Nos séculos XVIII e XIX, ninguém imaginava que a mudança climática causada pelos humanos seria um dos maiores desafios da humanidade no século XXI. No entanto, foram os dados coletados sobre a distribuição em altitude da vegetação entre 1773 e 1858 por Alexander von Humboldt e Aimé Bonpland nas montanhas do Equador − cuidadosamente preservados em coleções científicas − que, em 2015, permitiram que a humanidade entenda o efeito do aquecimento global na distribuição da vegetação. Quem diria aos milhares de paleontologistas que dedicaram suas vidas a coletar e preservar fósseis em todo mundo durante séculos, e aos cidadãos que com seus impostos e doações permitiram que estes cheguem até nossos dias, que esses restos orgânicos mineralizados acabariam sendo a evidência empírica definitiva de um problema que nem sabíamos que poderíamos ter: um evento de extinção em massa de espécies, equiparável em magnitude à dos dinossauros.
Ou, mais perto de casa, o crânio de Homo sapiens conhecido como Luzia esteve 20 anos nas coleções do Museu Nacional até que um pesquisador descobriu sua importância. Conhecer a data da colonização da América não é algo sem importância. Permite, entre outras coisas, entender a capacidade dos humanos de povoar e conquistar um continente.

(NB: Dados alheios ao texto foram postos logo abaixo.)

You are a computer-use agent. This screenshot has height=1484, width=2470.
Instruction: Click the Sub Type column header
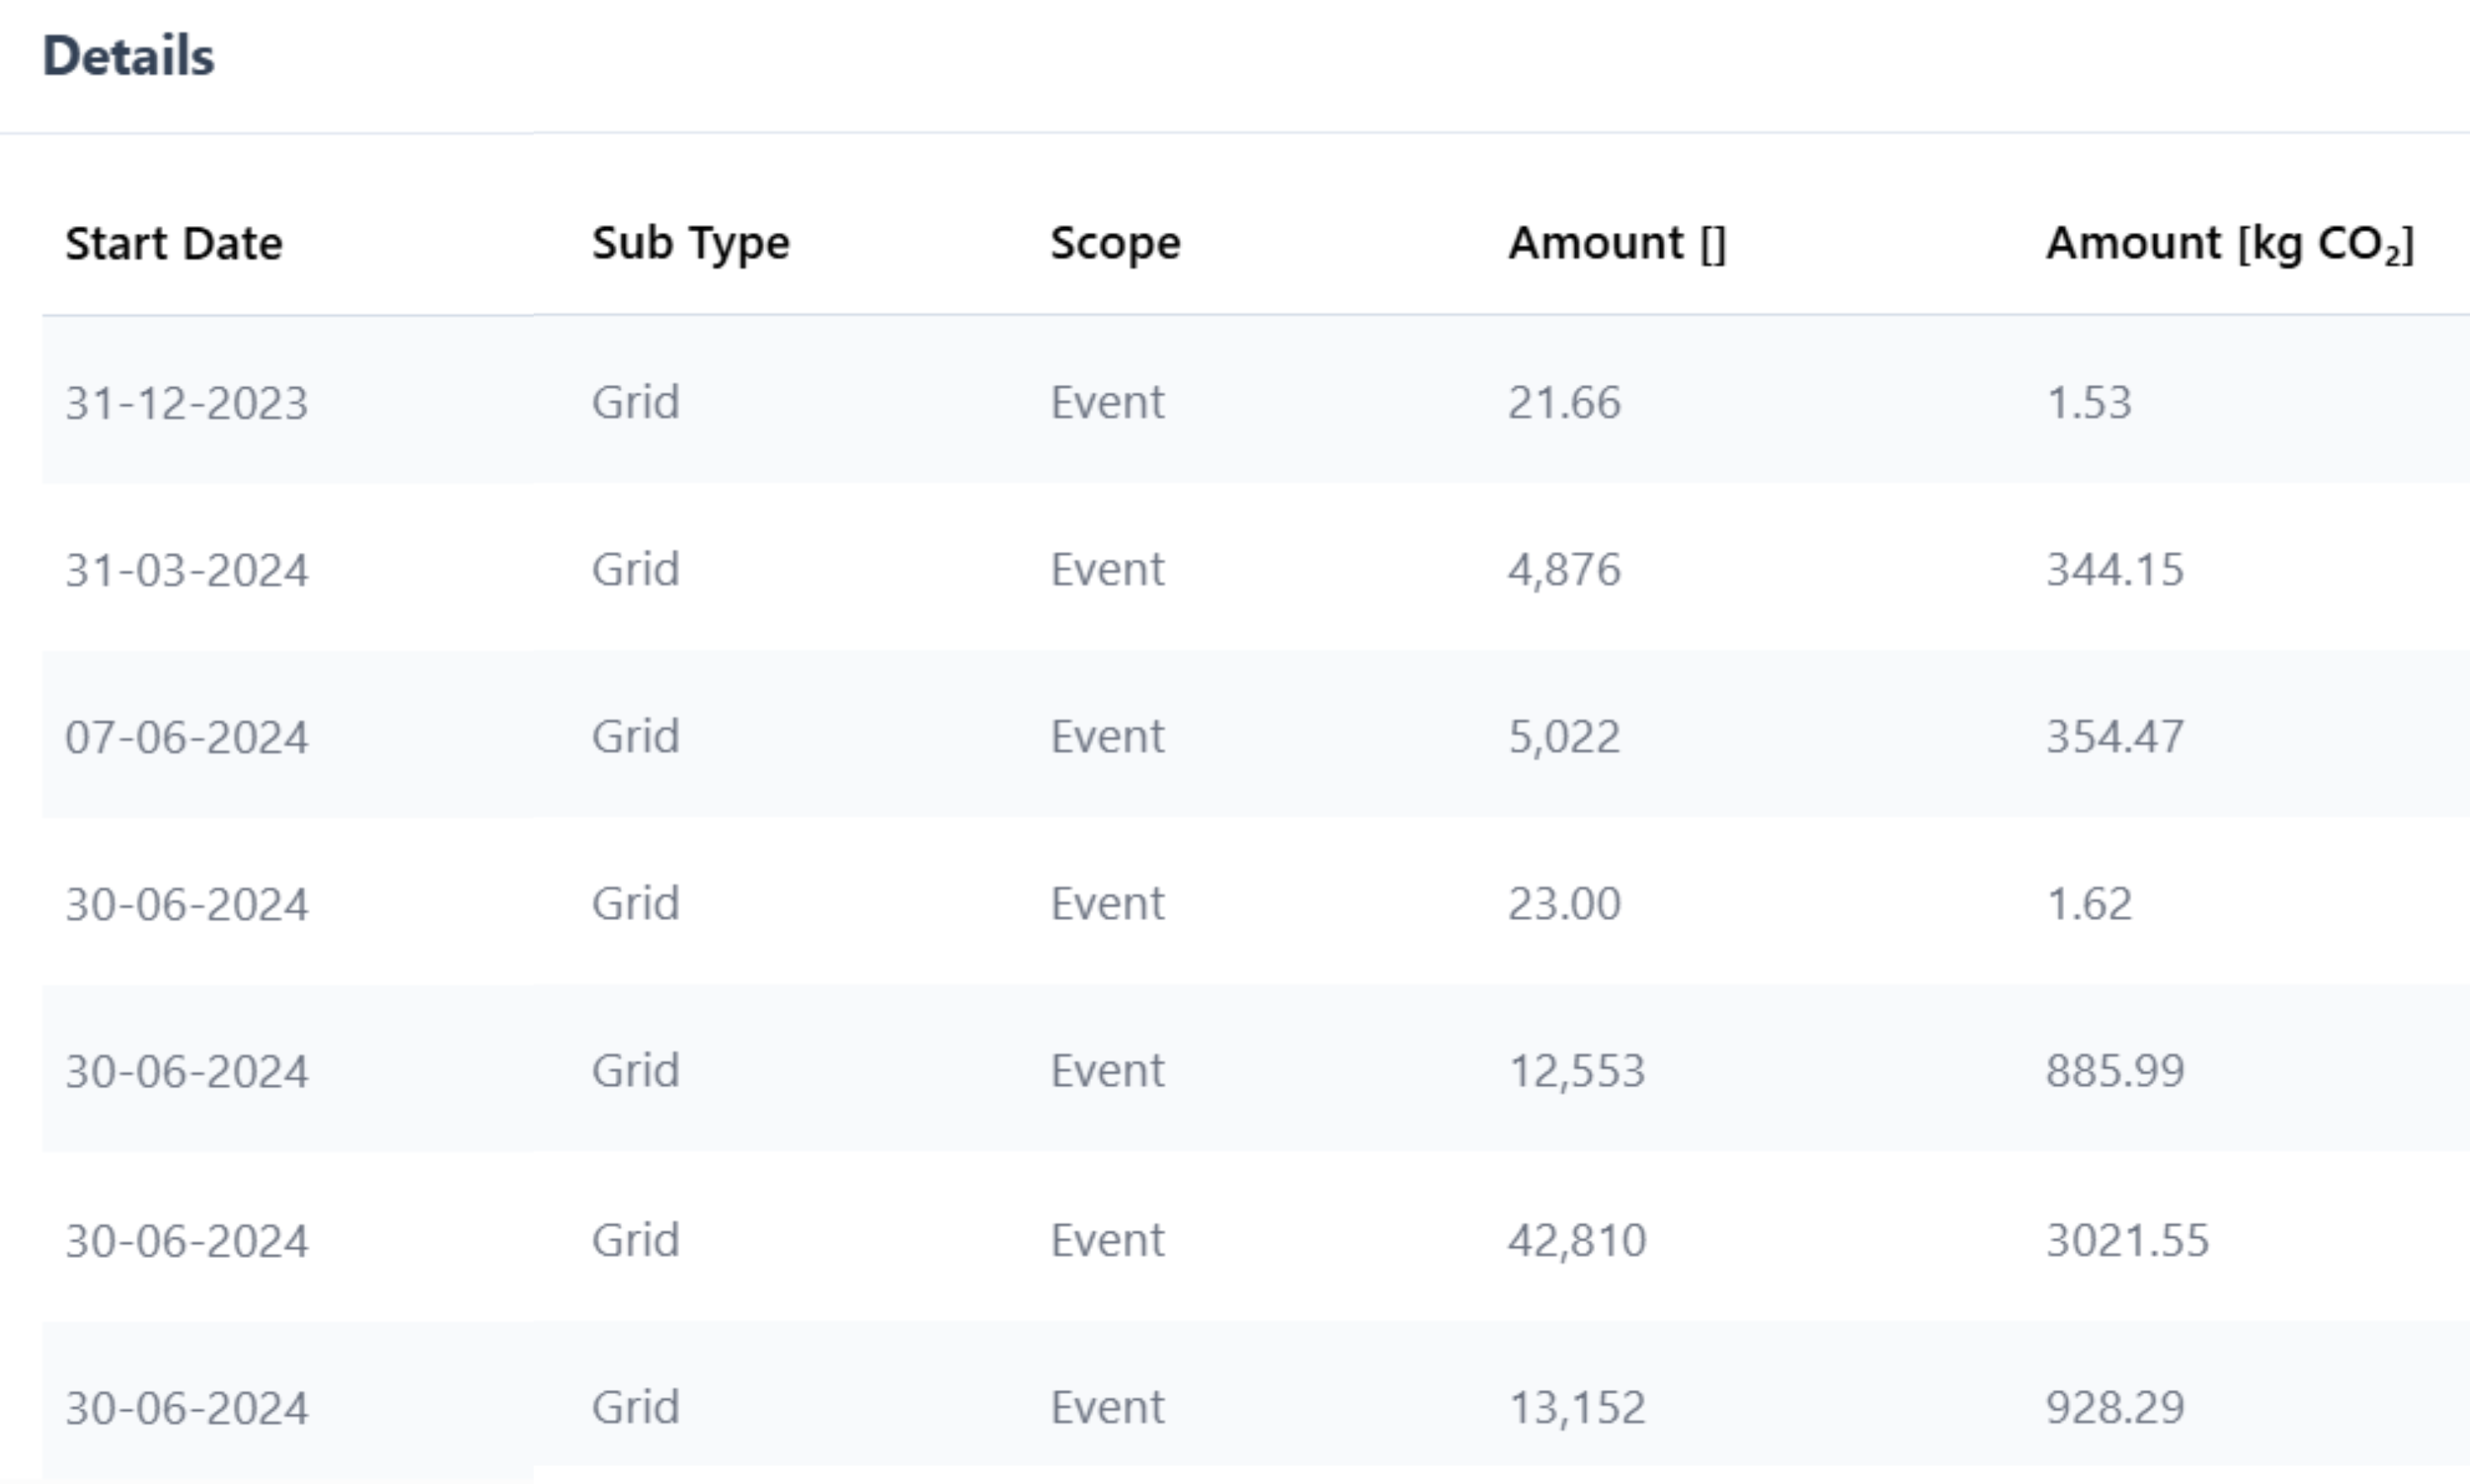tap(690, 244)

Fechou-se repentinamente a porta para futuras descobertas desse tipo, que poderiam ter saído do incalculável patrimônio científico do museu. As políticas mesquinhas dos sucessivos Governos − cada um agravando uma situação que já era insustentável − em relação ao patrimônio só podem ser fruto de uma ignorância superlativa combinada com interesses legalmente turvos. Mas, na verdade, isso não está muito distante de outros episódios como a recente anistia aos destruidores da selva, a impunidade diante da catástrofe ambiental no Rio Doce e o abandono de museus e edifícios históricos, que já causou o incêndio que destruiu em 2010 a coleção do Instituto Butantan, que é responsável pela maior parte dos antídotos contra veneno usados no Brasil.
Em um museu de ciências podemos aprender as semelhanças e diferenças entre os humanos e outras espécies de primatas, ou que nosso corpo contém tanta quantidade de microrganismos (principalmente bactérias, sem muitas das quais morreríamos), que eles equivalem em número às nossas próprias células. É o lugar onde nossos filhos podem aprender que o ovo evoluiu milhões de anos antes que a galinha. Onde os descendentes do povo Wari’ podem ir para entender como viviam seus parentes poucas gerações atrás. É onde aprendemos de forma intuitiva nossa insignificância no universo. No domingo, entretanto, aprendemos nossa insignificância no Brasil. Juntamente com o Museu Nacional ardeu muita da nossa memória, nosso presente ficou mutilado e nos roubaram um futuro que agora nunca conheceremos.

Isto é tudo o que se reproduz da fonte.